Forum Discussion
Runaway Connection Counts on Virtual Server
We have a BigIP 1500 running 9.4.3 which handles about 100 VIP's. The LTM does SSL offload for the backend servers, which are mostly tomcat/http. Throughput is around 60Mbps and average SSL TPS is about 125. The single busiest VIP accounts for 90 percent of the traffic.
Over the past 6 weeks, I have watched the number of active connections on this VIP climb steadily until it is almost 50K at this time. I can display the connections using the "bigpipe conn server 10.30.10.135:443 show" command like so:
[doxenhandler@sjc1-bigip-01:Active] netops b conn server 10.202.10.135:443 show | head
172.16.64.202:64355 <-> 10.30.10.135:https <-> any6:any tcp
172.16.85.187:4433 <-> 10.30.10.135:https <-> any6:any tcp
172.16.87.193:14042 <-> 10.30.10.135:https <-> 10.30.124.23:10011 tcp
I've done some research, and it appears that the connections displaying "any6:any" in the third column are waiting for the LTM to make a load-balancing decision. Using "grep -c" I determined that 48527 connections are in this state, while only 1297 have a complete connection to the back end (those with IP address in third column).
The back-end servers are not overloaded, and resources (memory, cpu) on the LTM are moderately utilized.
Has anybody seen connection counts climb like this?
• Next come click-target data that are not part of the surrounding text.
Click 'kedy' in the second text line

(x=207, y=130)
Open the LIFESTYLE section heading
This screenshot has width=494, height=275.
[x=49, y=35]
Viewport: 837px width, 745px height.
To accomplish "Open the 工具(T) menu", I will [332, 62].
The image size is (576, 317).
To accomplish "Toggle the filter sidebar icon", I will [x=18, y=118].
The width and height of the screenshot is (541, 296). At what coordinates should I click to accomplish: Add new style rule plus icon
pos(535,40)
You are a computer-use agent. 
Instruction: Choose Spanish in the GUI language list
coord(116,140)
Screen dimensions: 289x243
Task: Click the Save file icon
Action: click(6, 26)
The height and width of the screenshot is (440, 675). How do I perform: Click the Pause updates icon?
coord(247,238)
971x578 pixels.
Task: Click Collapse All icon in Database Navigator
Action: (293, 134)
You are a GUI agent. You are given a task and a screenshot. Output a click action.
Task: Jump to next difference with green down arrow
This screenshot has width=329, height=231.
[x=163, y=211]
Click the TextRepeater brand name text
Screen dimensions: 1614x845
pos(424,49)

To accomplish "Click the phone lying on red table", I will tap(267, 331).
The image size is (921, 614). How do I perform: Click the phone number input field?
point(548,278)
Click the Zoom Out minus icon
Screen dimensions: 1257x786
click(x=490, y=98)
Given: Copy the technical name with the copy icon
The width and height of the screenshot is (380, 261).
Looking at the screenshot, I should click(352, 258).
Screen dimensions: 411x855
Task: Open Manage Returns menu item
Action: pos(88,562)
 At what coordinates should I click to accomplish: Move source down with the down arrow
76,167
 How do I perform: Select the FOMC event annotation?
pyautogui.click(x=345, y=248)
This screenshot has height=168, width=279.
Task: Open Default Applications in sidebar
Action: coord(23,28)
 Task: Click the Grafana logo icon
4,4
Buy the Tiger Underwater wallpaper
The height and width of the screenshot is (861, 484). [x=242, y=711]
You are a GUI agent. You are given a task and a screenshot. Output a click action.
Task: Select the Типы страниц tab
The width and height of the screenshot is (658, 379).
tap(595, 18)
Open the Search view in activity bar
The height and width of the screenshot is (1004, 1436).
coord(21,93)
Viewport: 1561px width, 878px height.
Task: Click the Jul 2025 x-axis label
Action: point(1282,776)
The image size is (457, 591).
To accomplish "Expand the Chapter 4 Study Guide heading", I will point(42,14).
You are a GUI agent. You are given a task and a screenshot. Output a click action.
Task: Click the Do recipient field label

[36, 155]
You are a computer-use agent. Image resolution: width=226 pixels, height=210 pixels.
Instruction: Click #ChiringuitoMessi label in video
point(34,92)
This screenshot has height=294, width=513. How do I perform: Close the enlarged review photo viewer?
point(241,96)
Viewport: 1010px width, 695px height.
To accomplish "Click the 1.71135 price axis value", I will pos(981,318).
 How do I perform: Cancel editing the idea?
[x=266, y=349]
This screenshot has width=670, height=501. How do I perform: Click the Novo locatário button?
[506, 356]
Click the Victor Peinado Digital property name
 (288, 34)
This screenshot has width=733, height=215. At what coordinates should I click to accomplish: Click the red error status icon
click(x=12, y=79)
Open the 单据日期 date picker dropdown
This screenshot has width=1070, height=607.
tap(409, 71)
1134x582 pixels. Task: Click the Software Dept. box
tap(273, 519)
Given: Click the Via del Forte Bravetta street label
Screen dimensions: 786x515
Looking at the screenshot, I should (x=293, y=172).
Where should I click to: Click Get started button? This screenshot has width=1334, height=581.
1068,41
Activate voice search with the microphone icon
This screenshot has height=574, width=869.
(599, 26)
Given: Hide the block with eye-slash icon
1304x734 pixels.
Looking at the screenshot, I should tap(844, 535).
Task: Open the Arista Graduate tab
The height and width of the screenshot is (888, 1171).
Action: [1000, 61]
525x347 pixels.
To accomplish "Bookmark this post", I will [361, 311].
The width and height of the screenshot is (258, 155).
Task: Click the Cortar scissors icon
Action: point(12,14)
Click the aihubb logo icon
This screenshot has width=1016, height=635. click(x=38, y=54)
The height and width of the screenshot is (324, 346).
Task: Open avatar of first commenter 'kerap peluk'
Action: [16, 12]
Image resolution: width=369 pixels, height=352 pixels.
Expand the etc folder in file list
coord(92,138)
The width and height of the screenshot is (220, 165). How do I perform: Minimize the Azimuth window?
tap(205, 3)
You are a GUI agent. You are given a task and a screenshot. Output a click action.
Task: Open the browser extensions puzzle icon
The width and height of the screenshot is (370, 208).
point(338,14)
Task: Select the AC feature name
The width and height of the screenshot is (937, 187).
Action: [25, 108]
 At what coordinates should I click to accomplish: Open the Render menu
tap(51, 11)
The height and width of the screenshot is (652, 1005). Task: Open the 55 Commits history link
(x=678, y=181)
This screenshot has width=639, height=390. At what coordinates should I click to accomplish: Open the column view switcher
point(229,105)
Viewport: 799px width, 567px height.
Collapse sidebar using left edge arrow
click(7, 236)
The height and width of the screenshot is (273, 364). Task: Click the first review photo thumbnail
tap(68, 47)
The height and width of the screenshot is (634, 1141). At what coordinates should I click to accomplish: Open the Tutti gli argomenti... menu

Any thoughts on where to look for potential performance bottlenecks?
11 Replies
- What_Lies_Bene1
Cirrostratus
Does bigtop show the same connection counts? Anything changed recently?
Any profile timeouts set to indefinite?
Could you post a suitably 'redacted' Virtual Server and associated profile and health monitor output? - danielo303_1961
Nimbostratus
Thanks for taking a look! Here are my responses-
bigpipe virtual shows 52K connections:
[doxenhandler@sjc1-bigip-01:Active] netops b virtual Acme_Enterprises show
VIRTUAL ADDRESS 10.30.10.135 UNIT 1
| ARP enable
| (cur, max, limit, tot) = (52858, 58433, 0, 1.584G)
| (pkts,bits) in = (70.66G, 518.8T), out = (47.41G, 93.60T)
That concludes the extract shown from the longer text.